When you send a histogram, we store its data in special metric-like columns, which allow for powerful analysis:

*   The `buckets` column stores the cumulative counts for each bucket.
*   The `buckets_sum` column contains the sum of all observed values.
*   The `buckets_count` column contains the total number of observations.

You can then use SQL to build heatmaps, calculate custom quantiles (like p95), and visualize the distribution of your data.

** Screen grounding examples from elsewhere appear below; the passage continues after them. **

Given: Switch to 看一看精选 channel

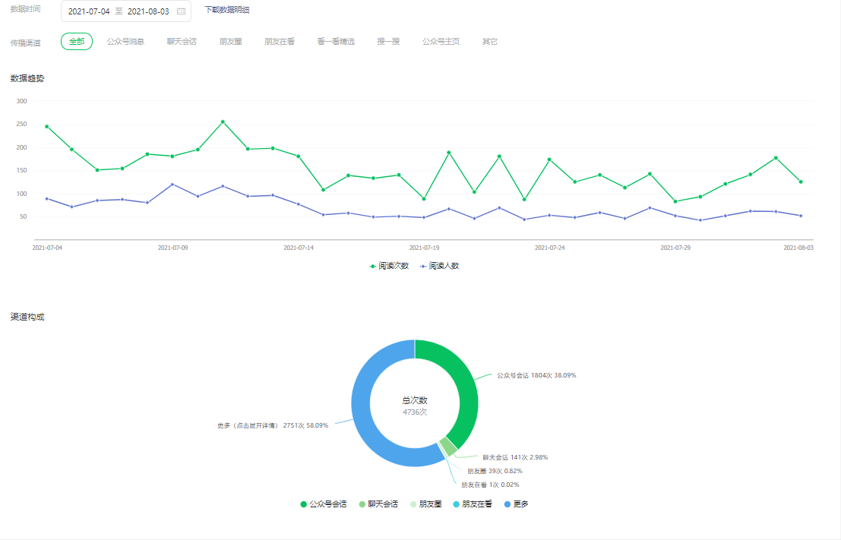Looking at the screenshot, I should tap(336, 42).
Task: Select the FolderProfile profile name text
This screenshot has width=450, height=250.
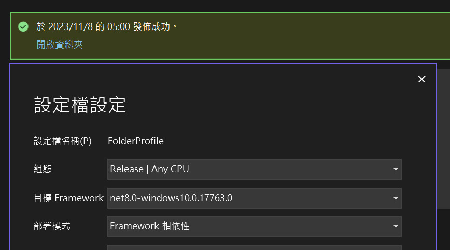Action: click(x=136, y=141)
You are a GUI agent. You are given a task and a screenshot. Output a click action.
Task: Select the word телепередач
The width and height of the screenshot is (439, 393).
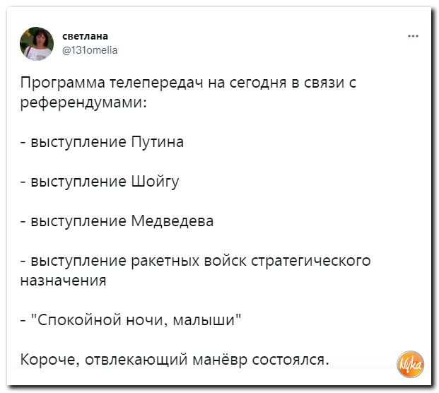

Learn how to query this data in our [Querying histograms guide](https://betterstack.com/docs/logs/querying-histograms/).
[/info]

### Summaries

A summary also samples observations and provides a total count and sum of all observed values, similar to a histogram. Additionally, it calculates configurable quantiles (e.g., median, 90th percentile). Summaries are useful when you need to track the distribution of values and compute specific statistical measures over time.

The fields `dt`, `name`, `summary.count`, `summary.sum`, `summary.quantiles.*.value`, and `summary.quantiles.*.quantile` are required for summaries.

```json
[label Summary example]
{
  "name": "http_response_size_bytes",
  "summary": {
    "count": 100,
    "sum": 25000,
    "quantiles": [
      {
        "quantile": 0.5,
        "value": 200
      },
      {
        "quantile": 0.9,
        "value": 450
      },
      {
        "quantile": 0.99,
        "value": 600
      }
    ]
  }
}
```

[info]
#### How can you use Summaries in Better Stack?

Similar to histograms, summary data is stored in dedicated columns for powerful querying:

*   The `quantiles` column stores an array of tuples representing the pre-calculated percentiles.
*   The `quantiles_sum` column contains the sum of all observed values.
*   The `quantiles_count` column contains the total number of observations.

You can query these columns to analyze statistical distributions over time. Querying summaries is similar to [Querying histograms](https://betterstack.com/docs/logs/querying-histograms/).
[/info]

## Tagging metrics

You can use any string labels in the `tags` field of your metric to provide metadata for grouping and filtering of your data.

```json
[label Tagged example]
{
  "name": "node_cpu_temperature_celsius",
  "gauge": {
    "value": 63.5
  },
  "tags": {
    "host": "server_1",
    "region": "us-east",
    "environment": "production"
  }
}
```

[warning]
#### Many unique tags may lead to higher costs

Tags have direct impact on [how do we bill for metrics](https://betterstack.com/docs/logs/billing-for-metrics/). It's recommended to avoid unique or high-cardinality values that aren't necessary for your dashboards, such as process IDs or request IDs.

Many unique tag values can dramatically increase the number of metric series.
[/warning]

## Request limits

The maximum allowed size of a single request is 10 MiB.